Stored records:
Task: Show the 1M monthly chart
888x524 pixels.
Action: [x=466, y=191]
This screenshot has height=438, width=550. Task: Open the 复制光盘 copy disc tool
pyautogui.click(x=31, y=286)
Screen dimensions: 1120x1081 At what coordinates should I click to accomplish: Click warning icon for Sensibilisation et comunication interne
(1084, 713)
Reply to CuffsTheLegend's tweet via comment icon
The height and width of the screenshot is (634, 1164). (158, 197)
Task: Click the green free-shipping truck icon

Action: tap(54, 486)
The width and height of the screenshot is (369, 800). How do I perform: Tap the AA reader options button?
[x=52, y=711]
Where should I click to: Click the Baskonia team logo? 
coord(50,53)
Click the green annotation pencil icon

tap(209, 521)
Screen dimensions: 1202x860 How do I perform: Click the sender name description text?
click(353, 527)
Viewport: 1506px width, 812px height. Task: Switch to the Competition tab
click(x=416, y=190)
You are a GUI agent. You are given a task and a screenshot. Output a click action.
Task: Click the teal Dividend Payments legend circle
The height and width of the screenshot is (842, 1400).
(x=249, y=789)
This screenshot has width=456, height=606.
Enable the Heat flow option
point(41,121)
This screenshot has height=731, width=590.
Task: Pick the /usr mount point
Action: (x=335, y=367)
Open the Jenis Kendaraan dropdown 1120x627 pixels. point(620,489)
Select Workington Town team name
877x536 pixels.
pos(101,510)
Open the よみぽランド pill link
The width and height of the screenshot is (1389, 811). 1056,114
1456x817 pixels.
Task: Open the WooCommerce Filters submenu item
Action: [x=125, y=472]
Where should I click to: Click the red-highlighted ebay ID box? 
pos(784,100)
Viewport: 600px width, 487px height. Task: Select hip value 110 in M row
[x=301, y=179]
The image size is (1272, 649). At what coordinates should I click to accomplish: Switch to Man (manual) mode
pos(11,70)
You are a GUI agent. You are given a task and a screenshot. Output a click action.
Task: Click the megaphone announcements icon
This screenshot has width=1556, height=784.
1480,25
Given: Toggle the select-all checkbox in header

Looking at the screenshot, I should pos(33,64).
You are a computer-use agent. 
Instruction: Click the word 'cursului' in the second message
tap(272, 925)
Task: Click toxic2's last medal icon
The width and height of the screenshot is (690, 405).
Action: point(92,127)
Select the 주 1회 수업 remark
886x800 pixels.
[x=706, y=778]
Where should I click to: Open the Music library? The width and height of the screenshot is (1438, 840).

## TASK BRIEF
Above are the lines; repeat exactly the ones from the line containing "Click the green annotation pencil icon" down to the line containing "Task: Click the teal", both inclusive.

## WRITTEN ANSWER
Click the green annotation pencil icon

tap(209, 521)
Screen dimensions: 1202x860 How do I perform: Click the sender name description text?
click(353, 527)
Viewport: 1506px width, 812px height. Task: Switch to the Competition tab
click(x=416, y=190)
You are a GUI agent. You are given a task and a screenshot. Output a click action.
Task: Click the teal Dividend Payments legend circle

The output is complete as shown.